With Millennials now making up the largest part of the global workforce and Gen Z making their move into that working population, excellent internal communication in an organisation is more important than ever.
Raised on the idea of instant feedback from being exposed to social media from a young age, this new generation of workers and leaders find it unacceptable waiting days for a memo to be released or messaging to be passed down from the top through layers of middle management.
Endless Benefits of Internal Communication
Study after study has shown that healthy internal communication practices make a better business, productivity was higher, employees are more engaged, and the greater degree of involvement in what’s going on in the company boosts morale. This leads to lower turnover – a huge problem with the Millennial workforce. Without this type of communication, employees are more likely to only show up for a pay check, leave at the first signs of trouble, and do the bare minimum. However, when they understand the big picture and feel like a part of it, it gives meaning to their work.
Having good internal communication practices also helps reduce misinformation and concerns when news comes out, or there are any internal or external crises. With news of every type available at the drop of a hat through social channels and other online sources today it is impossible to hide anything from employees, so the best practice is to control the messaging by getting ahead of what they may hear from other sources. Grapevine rumours can be devastating to morale.
The communication principles of tell, sell, consult, and involve are time-tested and proven as an effective employee engagement strategy. Having an efficient method of deploying those strategies enhances the results. Certain messages should be delivered as final (tell). Others that may need some convincing to attain buy-in (sell). Still, others that will be best accepted when the recipients are treated as a sounding board whose opinions matter (consult), and some which involve decisions that are best made when the skills, experience, and ideas of the workforce are taken into account.
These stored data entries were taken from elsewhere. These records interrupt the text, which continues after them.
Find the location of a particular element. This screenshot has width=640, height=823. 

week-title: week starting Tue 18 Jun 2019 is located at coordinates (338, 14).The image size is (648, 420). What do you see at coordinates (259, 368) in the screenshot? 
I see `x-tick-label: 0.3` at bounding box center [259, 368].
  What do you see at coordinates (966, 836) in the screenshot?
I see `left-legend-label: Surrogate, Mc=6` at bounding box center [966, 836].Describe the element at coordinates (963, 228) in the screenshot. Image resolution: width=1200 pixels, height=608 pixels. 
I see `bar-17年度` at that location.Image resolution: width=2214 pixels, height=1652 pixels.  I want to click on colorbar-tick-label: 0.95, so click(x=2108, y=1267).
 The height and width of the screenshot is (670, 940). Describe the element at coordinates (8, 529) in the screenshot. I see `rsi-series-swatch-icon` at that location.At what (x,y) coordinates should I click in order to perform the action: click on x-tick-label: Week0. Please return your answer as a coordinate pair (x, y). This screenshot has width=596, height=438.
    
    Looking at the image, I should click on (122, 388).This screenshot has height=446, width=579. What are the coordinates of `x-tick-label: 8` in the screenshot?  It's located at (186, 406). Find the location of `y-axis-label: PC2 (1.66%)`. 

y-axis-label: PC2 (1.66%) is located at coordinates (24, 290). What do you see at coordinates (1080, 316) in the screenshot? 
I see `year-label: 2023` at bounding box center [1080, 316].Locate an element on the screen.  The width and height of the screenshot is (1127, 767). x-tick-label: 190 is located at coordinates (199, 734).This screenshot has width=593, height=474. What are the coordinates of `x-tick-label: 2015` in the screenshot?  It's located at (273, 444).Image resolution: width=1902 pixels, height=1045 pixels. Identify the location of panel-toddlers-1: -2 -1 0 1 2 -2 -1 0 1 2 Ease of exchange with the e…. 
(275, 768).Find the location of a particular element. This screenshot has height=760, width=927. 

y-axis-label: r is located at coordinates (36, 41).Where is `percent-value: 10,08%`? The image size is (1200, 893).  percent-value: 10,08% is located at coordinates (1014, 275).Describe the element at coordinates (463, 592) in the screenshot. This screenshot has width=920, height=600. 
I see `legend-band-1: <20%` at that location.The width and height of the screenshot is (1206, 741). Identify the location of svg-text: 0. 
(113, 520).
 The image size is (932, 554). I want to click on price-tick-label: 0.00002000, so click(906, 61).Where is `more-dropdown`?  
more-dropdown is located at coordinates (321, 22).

Understand that your employees will both hear and transmit messages about your company. The only question is, how involved will you be in shaping what those messages are? Doing so is where good internal communications come in, and developing a solid strategy for those communications requires planning.
Tools of the Trade
Your plan will be dependent on your company and situation. The tools, however, are widely available for you to put in place your plan. In a digital age, digital tools are necessary. Some of the more popular and powerful tools available are:
Slack, Skype, and Brosix – All these work well for real-time messaging, but Brosix also includes encryption and security as well as an ad-free environment and made-for-business chat features.
Yammer – Yammer gives businesses a Facebook-like interface and environment, but completely personalised for businesses. It is also free, although you can opt to pay for advanced administration, support, and security.
Fuze Meeting – Fuze Meeting is a flexible audio and video conferencing app. It includes file sharing and accessibility from any device and is free for up to 25 users.
Workplace by Facebook – The result of the Facebook at Work beta. Workplace is everything you know and love about Facebook. Designed specifically for internal business communications. It includes instant messaging, calling, posting, and even Live Video, the business equivalent of Facebook Live, for video streaming. You can also connect your setup to other firms for inter-organisation communications.
Using any of these or a combination will be a welcome addition to your business by your employees. It will also help your strategic internal communication goals benefiting your business in many ways.